──────── Extract to read

But when something becomes pricier, affordability doesn’t rise.

Tyler Watts
Oct 14 2025 at 11:50am

Thanks, David! Should have read “unaffordability”–I need to improve my proofreading.

Ron Browning
Oct 10 2025 at 6:30am

The superior quality of a modern home versus an older home is at least a bit superficial. The quantity and quality of the wood that makes up the structure of most homes has substantially decreased over the years. The 1955 home probably did not compare well with the 1990 home in 1990. 35 years of wear has changed the comparison. The likelihood of the 1990 home outlasting the 1955 home is questionable. The 2025 home is more feeble yet.

Jon Murphy
Oct 10 2025 at 7:18am

I second Ron’s comment. Quality can be an issue. Just some anecdotes from my small view of South Louisiana:

My apartment complex (built in 2021 to supposedly Category 4 hurricane standards) suffered extreme damage from Hurricane Francine last year (a high Category 1/low Category 2 storm when it hit us). Roofs ripped off, windows blown in, etc. The “luxury homes” neighborhood they built just outside of town had to be evacuated because they never connected the houses to the sewer system and raw sewage was just being released into the ground. Same neighborhood: foundations were cracking within months of being built.

────────────────

**Set problem A**
In the rows, write out again only the lines from the one holding "What do you see at coordinates (71, 109)" through the one holding "default is located at coordinates (166, 262).", both included, with "Where is" swapped for "Where can I find" and nothing else changed.

──────── Available records

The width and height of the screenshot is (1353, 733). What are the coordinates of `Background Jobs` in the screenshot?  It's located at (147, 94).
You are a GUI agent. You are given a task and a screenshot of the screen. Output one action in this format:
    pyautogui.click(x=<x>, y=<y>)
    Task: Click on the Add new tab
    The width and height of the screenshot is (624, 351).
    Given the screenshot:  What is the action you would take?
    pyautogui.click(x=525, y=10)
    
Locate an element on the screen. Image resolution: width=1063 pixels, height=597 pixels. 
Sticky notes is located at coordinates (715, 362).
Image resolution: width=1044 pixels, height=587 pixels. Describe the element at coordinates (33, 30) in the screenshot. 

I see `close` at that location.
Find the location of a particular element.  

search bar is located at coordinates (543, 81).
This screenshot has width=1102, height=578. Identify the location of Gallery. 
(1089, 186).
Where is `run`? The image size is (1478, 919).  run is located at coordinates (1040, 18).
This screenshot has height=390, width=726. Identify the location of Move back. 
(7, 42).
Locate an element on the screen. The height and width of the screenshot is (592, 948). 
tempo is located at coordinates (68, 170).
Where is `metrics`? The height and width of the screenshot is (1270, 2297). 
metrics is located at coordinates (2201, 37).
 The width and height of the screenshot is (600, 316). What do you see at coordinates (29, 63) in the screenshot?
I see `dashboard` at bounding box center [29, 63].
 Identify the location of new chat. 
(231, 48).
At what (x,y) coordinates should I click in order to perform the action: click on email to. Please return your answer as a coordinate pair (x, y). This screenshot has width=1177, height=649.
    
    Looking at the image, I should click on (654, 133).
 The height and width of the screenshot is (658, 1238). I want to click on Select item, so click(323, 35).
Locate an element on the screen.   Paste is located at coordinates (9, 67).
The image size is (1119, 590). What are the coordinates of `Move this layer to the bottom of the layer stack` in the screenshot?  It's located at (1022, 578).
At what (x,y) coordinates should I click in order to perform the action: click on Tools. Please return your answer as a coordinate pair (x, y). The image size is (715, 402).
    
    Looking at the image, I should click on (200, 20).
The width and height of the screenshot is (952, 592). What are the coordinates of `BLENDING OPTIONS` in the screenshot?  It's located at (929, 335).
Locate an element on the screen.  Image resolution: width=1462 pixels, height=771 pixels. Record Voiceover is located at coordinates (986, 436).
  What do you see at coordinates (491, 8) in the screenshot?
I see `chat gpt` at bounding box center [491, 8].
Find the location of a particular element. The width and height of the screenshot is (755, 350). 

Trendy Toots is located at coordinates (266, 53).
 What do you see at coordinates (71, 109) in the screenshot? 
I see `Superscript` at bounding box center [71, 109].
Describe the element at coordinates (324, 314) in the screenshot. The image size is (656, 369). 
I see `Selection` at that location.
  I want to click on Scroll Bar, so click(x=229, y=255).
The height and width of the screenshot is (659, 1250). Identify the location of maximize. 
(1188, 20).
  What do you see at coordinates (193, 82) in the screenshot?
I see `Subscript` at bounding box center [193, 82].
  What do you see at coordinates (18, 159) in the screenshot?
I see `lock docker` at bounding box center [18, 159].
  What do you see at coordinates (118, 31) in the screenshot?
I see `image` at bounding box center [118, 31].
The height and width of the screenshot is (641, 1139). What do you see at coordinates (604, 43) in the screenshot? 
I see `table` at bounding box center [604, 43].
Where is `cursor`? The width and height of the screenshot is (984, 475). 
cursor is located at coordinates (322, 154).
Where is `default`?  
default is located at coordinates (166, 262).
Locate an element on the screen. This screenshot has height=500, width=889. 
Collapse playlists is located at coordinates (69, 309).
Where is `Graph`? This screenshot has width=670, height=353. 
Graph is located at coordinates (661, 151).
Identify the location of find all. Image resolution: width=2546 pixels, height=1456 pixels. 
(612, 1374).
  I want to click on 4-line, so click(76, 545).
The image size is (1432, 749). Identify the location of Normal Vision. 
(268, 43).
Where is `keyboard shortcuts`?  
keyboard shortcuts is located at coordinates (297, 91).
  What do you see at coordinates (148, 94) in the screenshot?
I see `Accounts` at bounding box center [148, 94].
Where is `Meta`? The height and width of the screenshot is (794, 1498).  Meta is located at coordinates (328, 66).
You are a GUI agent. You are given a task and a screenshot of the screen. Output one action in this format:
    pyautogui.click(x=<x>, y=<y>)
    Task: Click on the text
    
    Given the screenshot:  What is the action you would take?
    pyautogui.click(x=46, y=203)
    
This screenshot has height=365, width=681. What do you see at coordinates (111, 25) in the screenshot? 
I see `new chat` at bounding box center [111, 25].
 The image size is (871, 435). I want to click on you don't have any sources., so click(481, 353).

────────────────

**Set problem B**
List the names of the people who posted comments in the text about home affordability and quality.

**Exercise response A**
 What do you see at coordinates (71, 109) in the screenshot? 
I see `Superscript` at bounding box center [71, 109].
Describe the element at coordinates (324, 314) in the screenshot. The image size is (656, 369). 
I see `Selection` at that location.
  I want to click on Scroll Bar, so click(x=229, y=255).
The height and width of the screenshot is (659, 1250). Identify the location of maximize. 
(1188, 20).
  What do you see at coordinates (193, 82) in the screenshot?
I see `Subscript` at bounding box center [193, 82].
  What do you see at coordinates (18, 159) in the screenshot?
I see `lock docker` at bounding box center [18, 159].
  What do you see at coordinates (118, 31) in the screenshot?
I see `image` at bounding box center [118, 31].
The height and width of the screenshot is (641, 1139). What do you see at coordinates (604, 43) in the screenshot? 
I see `table` at bounding box center [604, 43].
Where can I find `cursor`? The width and height of the screenshot is (984, 475). 
cursor is located at coordinates (322, 154).
Where can I find `default`?  
default is located at coordinates (166, 262).

**Exercise response B**
Tyler Watts
Ron Browning
Jon Murphy